The plot involves some bad guys who try to swindle the Indians out of their valuable mineral rights. The opening credits are quite crude, but then the production value improves. This is a poverty row production, with little known actors. But they do well enough to keep one's interest. James Griffith is recognizable from a lot of Westerns where he played mostly bad guys. Vickers was a somewhat better actress who had some nice minor roles. She might have done more but she died of cancer at age 46. She is also known as the second wife of Mickey Rooney.

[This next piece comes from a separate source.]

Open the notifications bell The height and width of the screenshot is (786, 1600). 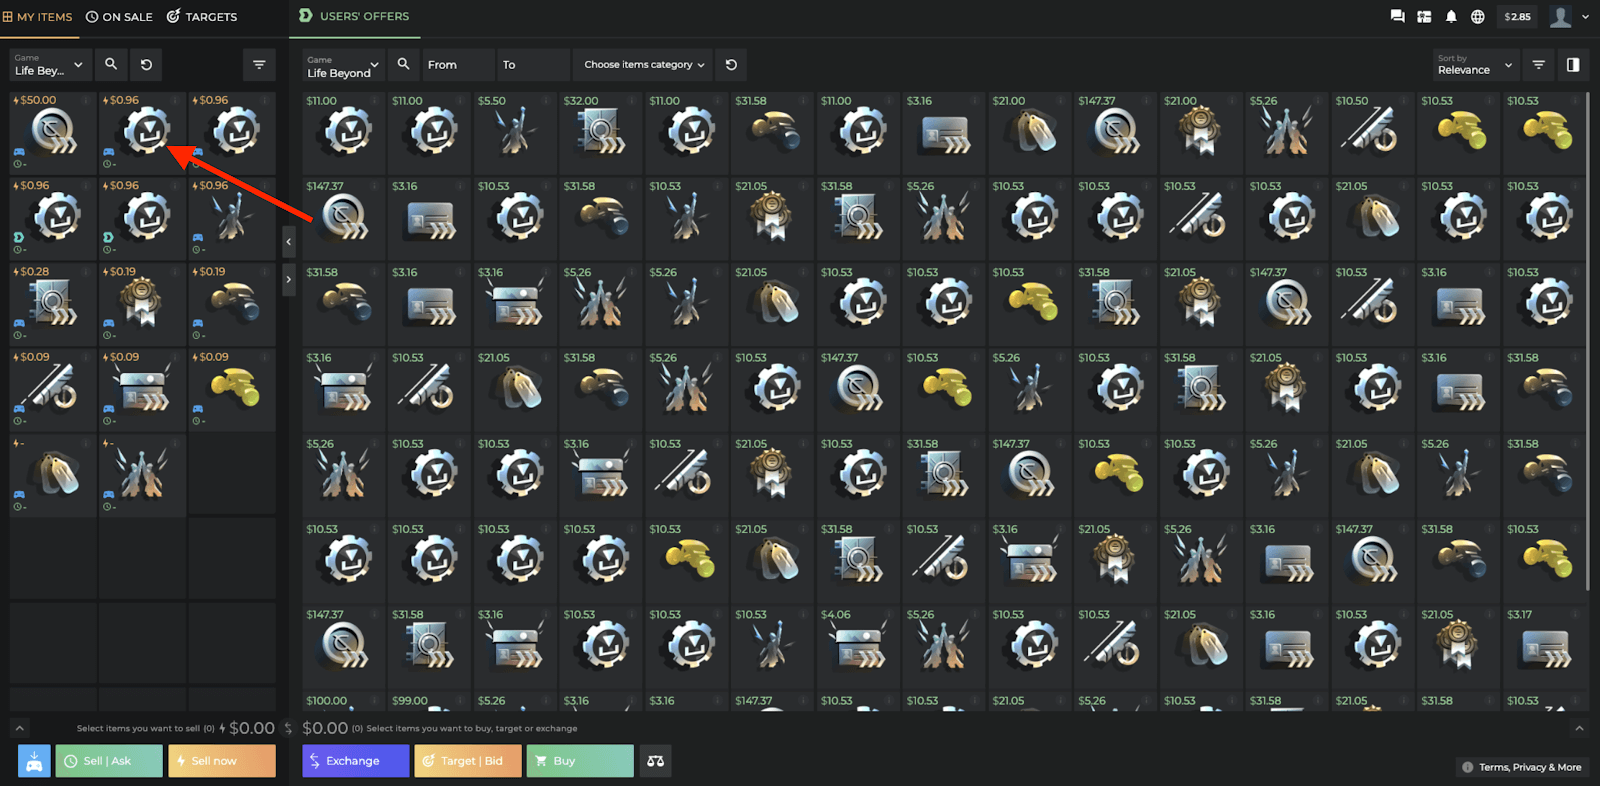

This movie most likely was filmed somewhere in California – the film credits don't say where. Had it been shot on the actual Navajo Reservation, it might have had some scenes that would be familiar to many movie buffs. The Navajo lands are the largest Indian Reservation in the U.S. Their 27,425 square miles spread across NE Arizona, SE Utah and NW New Mexico. Since 1939, movie buffs have become familiar with some of the landmarks of the Navajo territory. That's when John Ford filmed his classic Western, "Stagecoach" in Monument Valley. The valley is completely located within the Navajo lands in Arizona and Utah. Ford made many more Westerns there, and many other films have since been made with scenes of the famed buttes and spires that rise above the desert floor.